14. Cleydael, home of Dr. Richard Stuart: The two arrived here at 5 or 6 p.m. April 23. Stuart refused to give Booth medical attention and instead took the pair to the home of William Lucas, a black man. Insulted, Booth threatened Lucas and his wife and forced them out of the cabin. He and Herold spent the night inside. Take Route 206 West (Dahlgren Road) and turn left past Route 218. Go about 11/2 miles and turn left into the Cleydael housing development. Turn right at Old Peppermill Road and look for the second house on the right. Privately owned. For more on Cleydael, see www.cleydael.org.

15. Port Conway: At noon April 24, Booth and Herold met three Confederate soldiers and crossed the Rappahannock River.

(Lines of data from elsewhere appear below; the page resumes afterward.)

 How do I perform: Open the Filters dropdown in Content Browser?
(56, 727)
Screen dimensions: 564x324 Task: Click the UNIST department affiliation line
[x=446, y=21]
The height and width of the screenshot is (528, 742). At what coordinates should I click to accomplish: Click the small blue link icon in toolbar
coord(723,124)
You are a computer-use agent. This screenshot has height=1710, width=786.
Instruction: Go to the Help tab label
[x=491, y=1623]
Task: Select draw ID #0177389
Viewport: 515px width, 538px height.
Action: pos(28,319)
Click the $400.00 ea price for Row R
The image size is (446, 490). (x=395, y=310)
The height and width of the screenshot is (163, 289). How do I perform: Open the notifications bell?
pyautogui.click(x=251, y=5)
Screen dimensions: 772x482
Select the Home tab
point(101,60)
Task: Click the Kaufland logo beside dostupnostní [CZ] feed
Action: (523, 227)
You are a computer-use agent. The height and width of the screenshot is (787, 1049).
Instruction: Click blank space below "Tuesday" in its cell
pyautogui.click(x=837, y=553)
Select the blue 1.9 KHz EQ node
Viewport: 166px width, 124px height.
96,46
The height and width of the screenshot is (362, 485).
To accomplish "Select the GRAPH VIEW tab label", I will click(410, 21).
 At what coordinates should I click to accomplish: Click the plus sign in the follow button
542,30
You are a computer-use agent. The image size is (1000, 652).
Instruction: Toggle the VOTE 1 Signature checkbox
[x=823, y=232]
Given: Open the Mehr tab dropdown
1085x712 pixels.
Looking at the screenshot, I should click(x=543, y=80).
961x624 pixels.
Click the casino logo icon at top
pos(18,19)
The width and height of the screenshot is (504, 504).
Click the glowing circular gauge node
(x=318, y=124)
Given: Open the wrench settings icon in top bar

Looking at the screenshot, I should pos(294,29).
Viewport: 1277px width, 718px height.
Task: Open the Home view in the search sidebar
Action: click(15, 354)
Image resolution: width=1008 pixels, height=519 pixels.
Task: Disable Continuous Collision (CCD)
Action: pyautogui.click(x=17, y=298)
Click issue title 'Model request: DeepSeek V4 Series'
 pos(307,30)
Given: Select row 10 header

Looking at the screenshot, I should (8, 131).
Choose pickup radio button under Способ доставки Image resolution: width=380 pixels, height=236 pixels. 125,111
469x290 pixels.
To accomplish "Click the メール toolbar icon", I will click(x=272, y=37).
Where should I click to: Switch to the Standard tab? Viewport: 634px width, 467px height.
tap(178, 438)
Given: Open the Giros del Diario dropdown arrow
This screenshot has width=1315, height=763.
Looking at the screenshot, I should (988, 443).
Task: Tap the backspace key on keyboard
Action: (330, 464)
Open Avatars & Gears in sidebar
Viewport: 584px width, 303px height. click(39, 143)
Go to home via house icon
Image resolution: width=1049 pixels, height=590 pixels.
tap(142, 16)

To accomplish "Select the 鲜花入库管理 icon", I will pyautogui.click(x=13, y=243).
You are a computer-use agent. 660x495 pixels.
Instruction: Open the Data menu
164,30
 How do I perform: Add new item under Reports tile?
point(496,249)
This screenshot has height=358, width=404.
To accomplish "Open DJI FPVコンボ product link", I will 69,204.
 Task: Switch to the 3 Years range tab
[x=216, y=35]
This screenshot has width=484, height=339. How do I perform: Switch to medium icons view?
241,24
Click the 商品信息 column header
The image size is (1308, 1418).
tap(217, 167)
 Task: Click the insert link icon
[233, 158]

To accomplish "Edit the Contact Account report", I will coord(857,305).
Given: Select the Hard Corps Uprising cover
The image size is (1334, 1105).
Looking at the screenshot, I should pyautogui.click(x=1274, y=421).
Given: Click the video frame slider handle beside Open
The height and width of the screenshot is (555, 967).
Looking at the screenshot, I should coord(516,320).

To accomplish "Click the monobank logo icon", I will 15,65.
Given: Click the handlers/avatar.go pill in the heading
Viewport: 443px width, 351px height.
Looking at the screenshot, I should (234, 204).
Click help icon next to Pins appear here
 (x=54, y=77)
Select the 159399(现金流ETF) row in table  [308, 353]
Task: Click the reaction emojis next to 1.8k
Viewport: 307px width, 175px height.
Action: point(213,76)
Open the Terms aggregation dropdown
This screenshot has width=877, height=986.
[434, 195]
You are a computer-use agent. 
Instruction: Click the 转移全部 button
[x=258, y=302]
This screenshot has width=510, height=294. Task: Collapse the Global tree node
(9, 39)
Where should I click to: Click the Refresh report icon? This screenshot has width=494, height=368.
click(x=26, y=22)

16. The Garrett farm: At 3 p.m. April 24, Booth and Herold ended up here. Herold and the soldiers left Booth. According to information from the Surratt House, Herold and the three Confederate soldiers went first to a brothel and then to the Star Hotel in Bowling Green. Booth stayed the night as a guest. Herold returned at about 3 p.m. April 25. Suspicious now, the Garretts moved the pair to the barn. Meanwhile, 26 troopers from the 16th New York Cavalry arrived at about 2 a.m. April 26. They surrounded the barn and tried to negotiate Booth’s surrender. Booth refused outright, although Herold is said to have been heard begging to be allowed to surrender. Finally, about 4 a.m., the barn was set on fire in an attempt to draw Booth out. Booth was shot in the neck and died about 7 a.m. The plaque for the farm is about 21/2 miles south of Port Royal on Route 301, but in the northbound lane. The last remains of the Garrett farmhouse were torn away shortly before World War II; there is little here to let you know that this area was once a working farm.